Exclude the pictures, then quote exactly the lines from the one holding "You are a GUI" through the last line of the records.

→ **INPUT**
━━━━━━━━━━━━━━━━━━━━

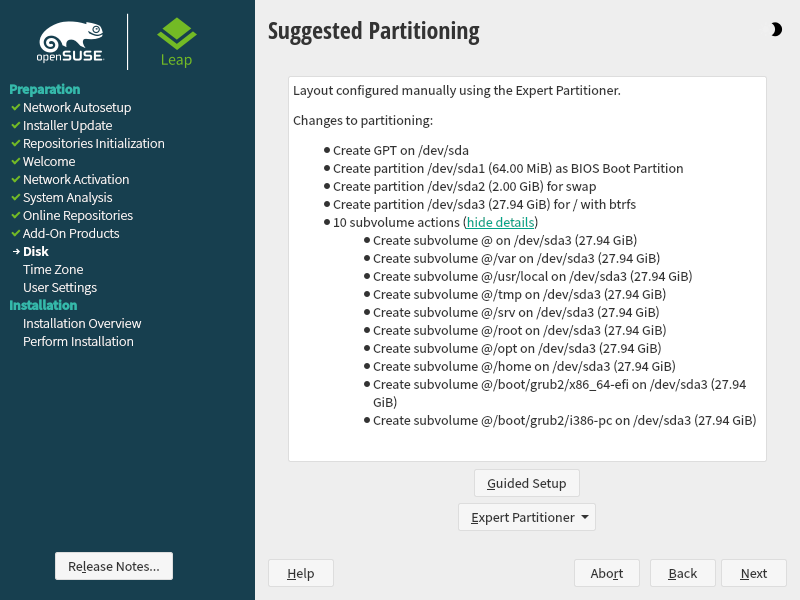Open the Help dialog
The image size is (800, 600).
(x=300, y=573)
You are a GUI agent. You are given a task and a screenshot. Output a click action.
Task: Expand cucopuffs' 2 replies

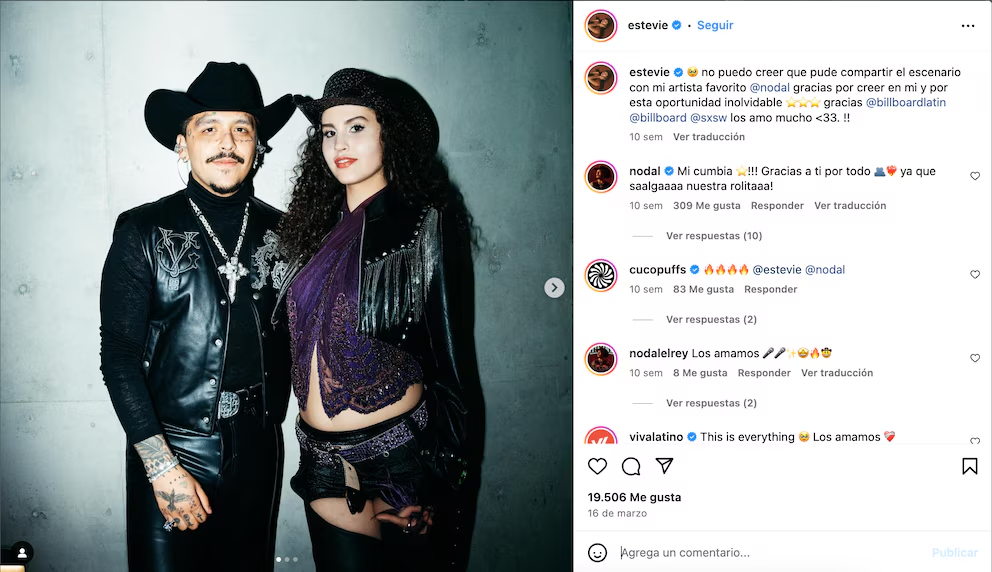pyautogui.click(x=711, y=320)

━━━━━━━━━━━━━━━━━━━━

→ **THE COMPLETED TASK**
You are a GUI agent. You are given a task and a screenshot. Output a click action.
Task: Expand cucopuffs' 2 replies

pyautogui.click(x=711, y=320)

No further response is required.